▶ _EXERCISE INSTRUCTIONS_
Could you repeat every one of the entries below word for word, leaving the pictures out of your reply?

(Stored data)
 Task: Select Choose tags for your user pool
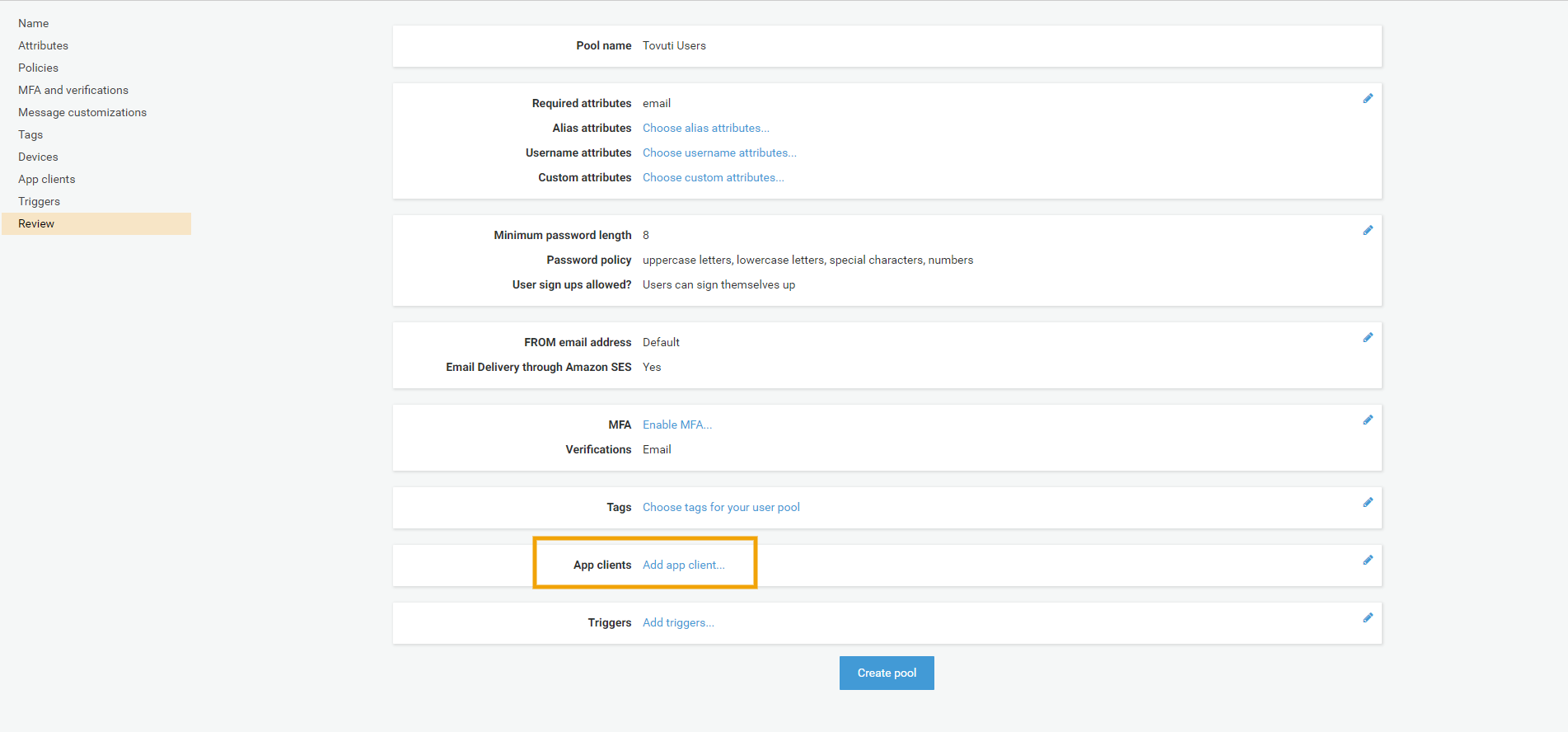click(720, 508)
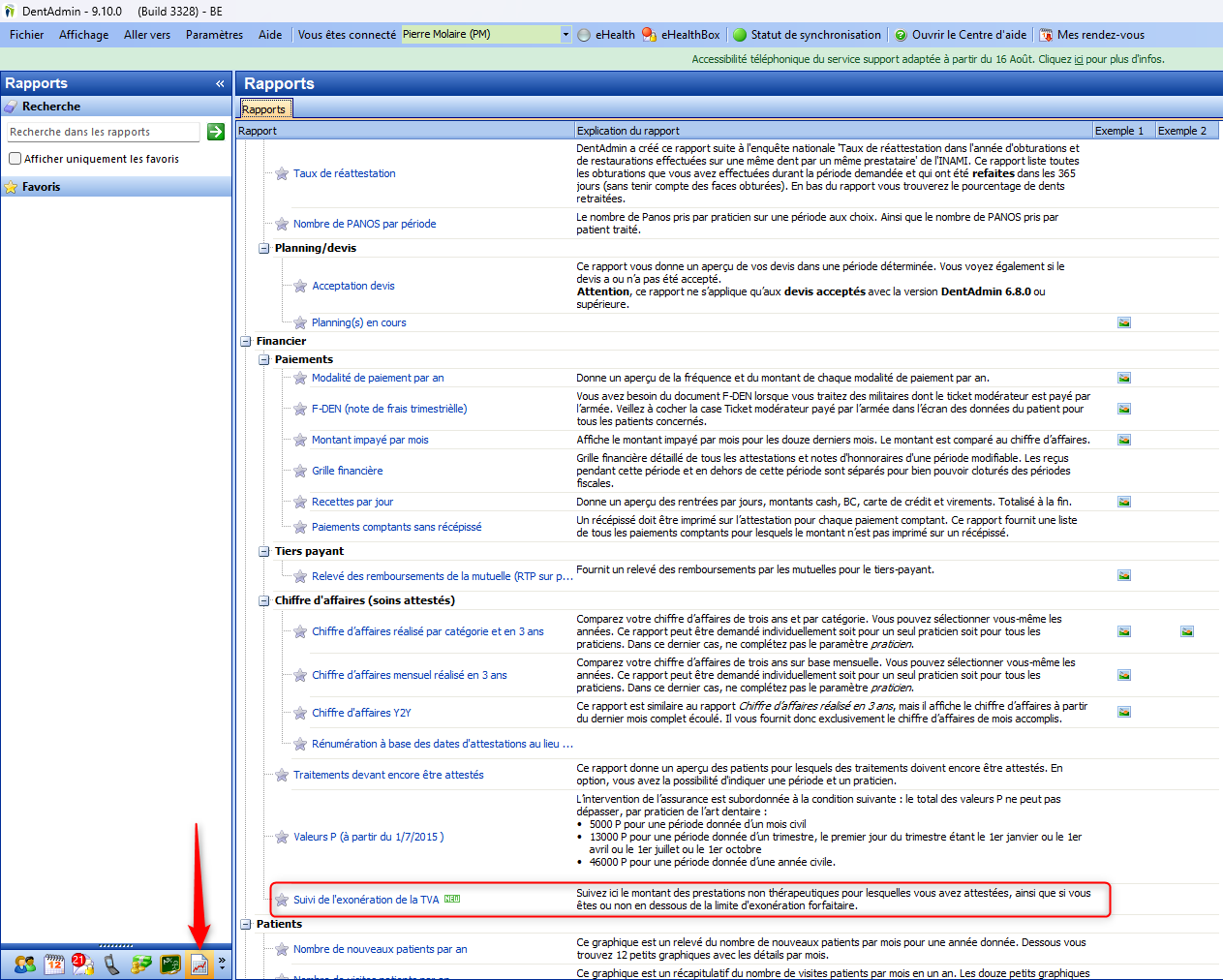Click the green arrow search button
Image resolution: width=1223 pixels, height=980 pixels.
pyautogui.click(x=216, y=132)
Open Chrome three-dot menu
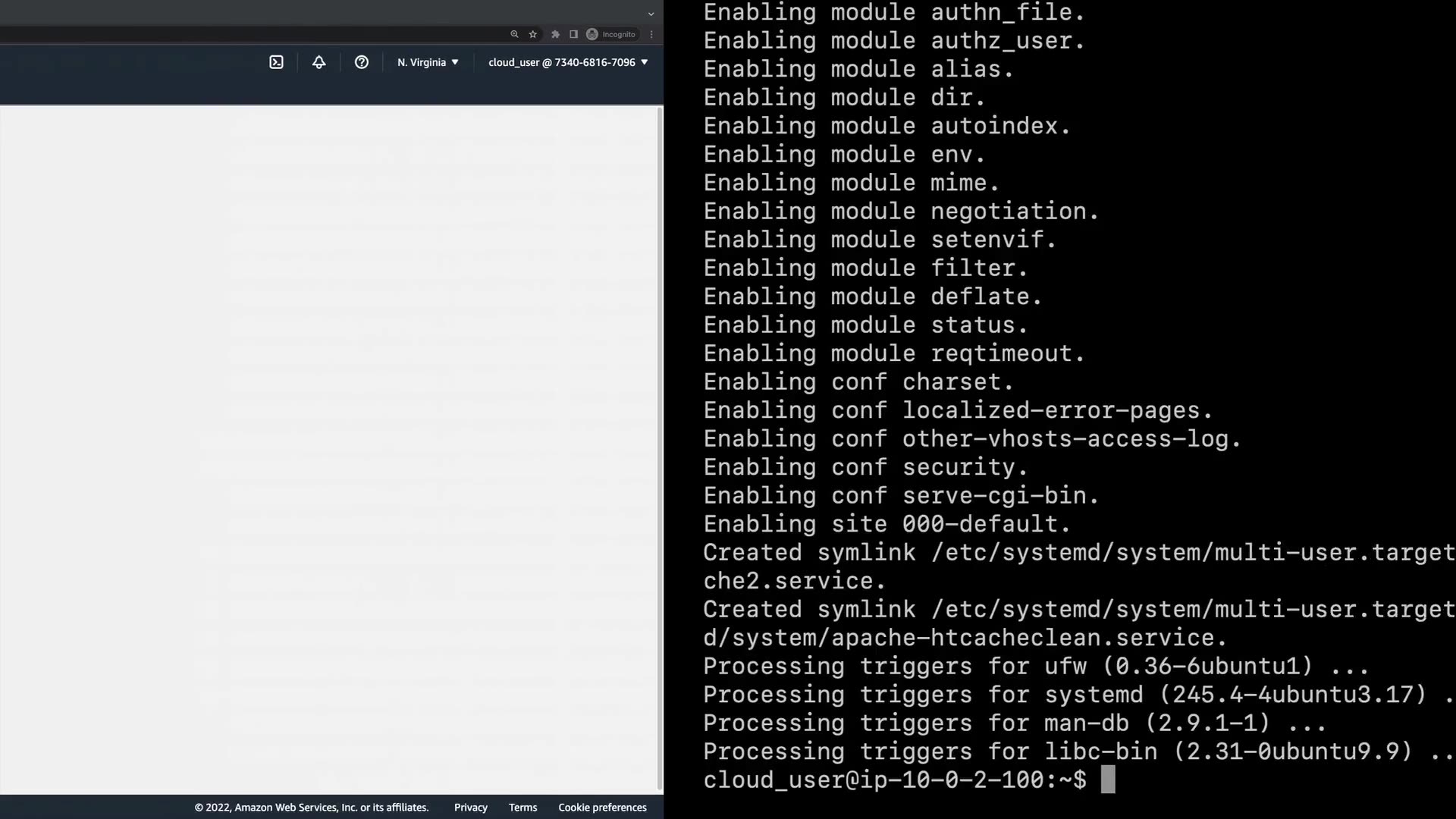The height and width of the screenshot is (819, 1456). (651, 34)
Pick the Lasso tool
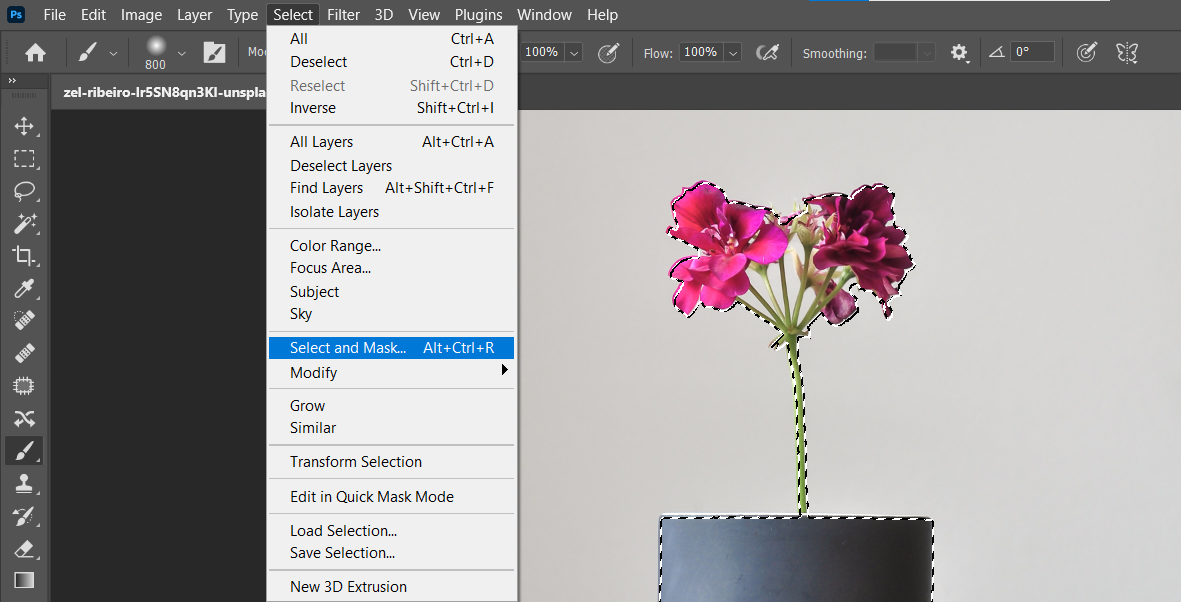The width and height of the screenshot is (1181, 602). [24, 190]
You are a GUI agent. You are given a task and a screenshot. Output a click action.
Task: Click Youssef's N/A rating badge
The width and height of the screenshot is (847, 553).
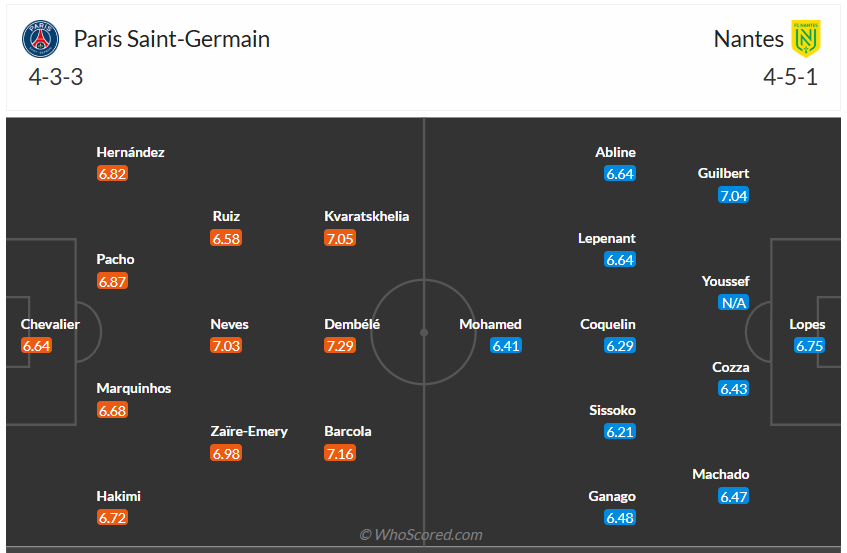click(733, 303)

▶ _ANSWER TO THE PROBLEM_
 Task: Select Choose tags for your user pool
click(720, 508)
Click the green arrow search button
Image resolution: width=1223 pixels, height=980 pixels.
pyautogui.click(x=216, y=132)
Open Chrome three-dot menu
The height and width of the screenshot is (819, 1456). (651, 34)
Pick the Lasso tool
The width and height of the screenshot is (1181, 602). [24, 190]
You are a GUI agent. You are given a task and a screenshot. Output a click action.
Task: Click Youssef's N/A rating badge
The width and height of the screenshot is (847, 553).
click(733, 303)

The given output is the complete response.